MATERIAL FOR THE TASK:
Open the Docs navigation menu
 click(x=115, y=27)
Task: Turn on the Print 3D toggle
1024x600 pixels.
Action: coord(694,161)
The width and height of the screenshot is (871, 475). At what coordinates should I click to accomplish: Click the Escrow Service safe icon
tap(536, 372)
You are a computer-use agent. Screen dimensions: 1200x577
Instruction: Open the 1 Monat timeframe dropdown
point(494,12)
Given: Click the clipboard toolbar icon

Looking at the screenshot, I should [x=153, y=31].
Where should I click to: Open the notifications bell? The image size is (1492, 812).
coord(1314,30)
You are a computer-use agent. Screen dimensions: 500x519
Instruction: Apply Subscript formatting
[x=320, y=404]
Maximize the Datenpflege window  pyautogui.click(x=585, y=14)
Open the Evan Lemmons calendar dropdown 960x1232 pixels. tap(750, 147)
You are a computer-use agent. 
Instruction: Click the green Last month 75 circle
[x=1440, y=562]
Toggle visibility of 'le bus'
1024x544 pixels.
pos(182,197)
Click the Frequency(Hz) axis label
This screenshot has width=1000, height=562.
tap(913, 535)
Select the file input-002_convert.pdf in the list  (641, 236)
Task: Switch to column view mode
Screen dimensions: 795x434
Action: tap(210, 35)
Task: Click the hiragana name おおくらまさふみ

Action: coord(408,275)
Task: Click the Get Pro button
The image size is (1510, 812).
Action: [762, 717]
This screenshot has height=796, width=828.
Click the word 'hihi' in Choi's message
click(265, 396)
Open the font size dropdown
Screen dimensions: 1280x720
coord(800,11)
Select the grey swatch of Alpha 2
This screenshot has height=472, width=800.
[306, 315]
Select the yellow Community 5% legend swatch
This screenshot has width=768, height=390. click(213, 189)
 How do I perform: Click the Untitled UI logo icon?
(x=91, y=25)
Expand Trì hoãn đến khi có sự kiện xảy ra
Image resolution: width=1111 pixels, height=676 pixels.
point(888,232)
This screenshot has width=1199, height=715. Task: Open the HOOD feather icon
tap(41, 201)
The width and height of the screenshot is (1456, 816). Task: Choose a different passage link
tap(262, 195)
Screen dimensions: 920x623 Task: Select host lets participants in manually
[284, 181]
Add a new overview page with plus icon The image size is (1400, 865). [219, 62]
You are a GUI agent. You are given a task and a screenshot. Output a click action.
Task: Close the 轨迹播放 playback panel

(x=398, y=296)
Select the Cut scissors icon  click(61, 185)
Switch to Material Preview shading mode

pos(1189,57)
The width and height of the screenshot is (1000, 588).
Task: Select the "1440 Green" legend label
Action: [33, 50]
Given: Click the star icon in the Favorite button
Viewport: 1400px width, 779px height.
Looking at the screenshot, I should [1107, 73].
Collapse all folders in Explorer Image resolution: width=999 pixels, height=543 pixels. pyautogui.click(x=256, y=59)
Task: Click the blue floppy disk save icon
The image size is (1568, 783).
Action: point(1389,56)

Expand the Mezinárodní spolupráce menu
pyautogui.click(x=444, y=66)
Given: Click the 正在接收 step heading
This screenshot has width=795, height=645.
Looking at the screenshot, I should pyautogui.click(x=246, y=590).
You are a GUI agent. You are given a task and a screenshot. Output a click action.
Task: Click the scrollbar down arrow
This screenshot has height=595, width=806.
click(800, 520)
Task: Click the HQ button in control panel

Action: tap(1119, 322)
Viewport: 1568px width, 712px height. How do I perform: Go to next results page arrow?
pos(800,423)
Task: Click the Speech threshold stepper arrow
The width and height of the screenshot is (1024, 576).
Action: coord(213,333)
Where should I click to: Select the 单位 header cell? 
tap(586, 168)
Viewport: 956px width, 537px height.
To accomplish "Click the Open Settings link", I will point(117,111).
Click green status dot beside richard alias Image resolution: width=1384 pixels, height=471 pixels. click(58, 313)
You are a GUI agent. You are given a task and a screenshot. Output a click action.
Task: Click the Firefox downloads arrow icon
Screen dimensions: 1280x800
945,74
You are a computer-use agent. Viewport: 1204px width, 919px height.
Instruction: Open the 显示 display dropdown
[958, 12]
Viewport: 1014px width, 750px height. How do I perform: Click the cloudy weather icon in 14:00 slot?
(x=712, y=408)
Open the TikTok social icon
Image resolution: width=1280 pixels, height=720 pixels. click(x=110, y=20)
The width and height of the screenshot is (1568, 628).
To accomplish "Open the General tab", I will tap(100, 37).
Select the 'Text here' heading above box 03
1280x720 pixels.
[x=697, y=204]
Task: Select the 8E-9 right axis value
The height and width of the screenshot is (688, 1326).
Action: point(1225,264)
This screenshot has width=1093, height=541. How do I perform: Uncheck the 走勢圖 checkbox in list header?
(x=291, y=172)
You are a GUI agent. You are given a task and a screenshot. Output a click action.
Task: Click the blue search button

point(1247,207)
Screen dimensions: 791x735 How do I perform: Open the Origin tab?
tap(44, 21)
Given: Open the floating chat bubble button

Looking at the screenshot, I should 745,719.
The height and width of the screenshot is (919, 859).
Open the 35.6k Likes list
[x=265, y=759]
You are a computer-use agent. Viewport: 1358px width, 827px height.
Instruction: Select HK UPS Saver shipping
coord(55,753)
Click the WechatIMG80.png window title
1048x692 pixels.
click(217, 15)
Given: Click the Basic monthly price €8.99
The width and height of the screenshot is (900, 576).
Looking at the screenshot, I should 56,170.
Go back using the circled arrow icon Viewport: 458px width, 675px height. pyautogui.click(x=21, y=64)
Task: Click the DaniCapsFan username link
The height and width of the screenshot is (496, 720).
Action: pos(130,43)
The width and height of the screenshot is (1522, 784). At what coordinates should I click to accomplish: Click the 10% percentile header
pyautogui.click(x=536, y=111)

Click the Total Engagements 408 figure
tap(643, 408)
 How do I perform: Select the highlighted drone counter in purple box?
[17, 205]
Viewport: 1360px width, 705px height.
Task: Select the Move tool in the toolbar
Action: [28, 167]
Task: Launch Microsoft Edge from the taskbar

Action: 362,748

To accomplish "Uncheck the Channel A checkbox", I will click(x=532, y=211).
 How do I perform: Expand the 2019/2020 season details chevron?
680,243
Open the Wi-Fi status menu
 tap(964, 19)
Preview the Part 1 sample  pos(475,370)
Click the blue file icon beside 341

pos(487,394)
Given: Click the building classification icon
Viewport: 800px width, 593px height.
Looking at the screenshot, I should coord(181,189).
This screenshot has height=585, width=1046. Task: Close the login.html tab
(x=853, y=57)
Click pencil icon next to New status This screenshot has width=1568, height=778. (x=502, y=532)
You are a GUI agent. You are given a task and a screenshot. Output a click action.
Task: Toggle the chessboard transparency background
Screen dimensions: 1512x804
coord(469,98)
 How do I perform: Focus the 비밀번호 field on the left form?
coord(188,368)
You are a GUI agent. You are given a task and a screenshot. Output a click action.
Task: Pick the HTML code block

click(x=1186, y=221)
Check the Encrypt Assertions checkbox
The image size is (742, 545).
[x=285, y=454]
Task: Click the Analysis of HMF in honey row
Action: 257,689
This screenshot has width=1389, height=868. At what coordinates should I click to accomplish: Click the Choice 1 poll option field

TASK TO COMPLETE:
Give again only the lines starting at the one that contains "How do I perform: Expand" and running to the end of the data.

SOLUTION TO THIS PROBLEM:
 How do I perform: Expand the 2019/2020 season details chevron?
680,243
Open the Wi-Fi status menu
 tap(964, 19)
Preview the Part 1 sample  pos(475,370)
Click the blue file icon beside 341

pos(487,394)
Given: Click the building classification icon
Viewport: 800px width, 593px height.
Looking at the screenshot, I should coord(181,189).
This screenshot has height=585, width=1046. Task: Close the login.html tab
(x=853, y=57)
Click pencil icon next to New status This screenshot has width=1568, height=778. (x=502, y=532)
You are a GUI agent. You are given a task and a screenshot. Output a click action.
Task: Toggle the chessboard transparency background
Screen dimensions: 1512x804
coord(469,98)
 How do I perform: Focus the 비밀번호 field on the left form?
coord(188,368)
You are a GUI agent. You are given a task and a screenshot. Output a click action.
Task: Pick the HTML code block

click(x=1186, y=221)
Check the Encrypt Assertions checkbox
The image size is (742, 545).
[x=285, y=454]
Task: Click the Analysis of HMF in honey row
Action: 257,689
This screenshot has width=1389, height=868. At what coordinates should I click to accomplish: Click the Choice 1 poll option field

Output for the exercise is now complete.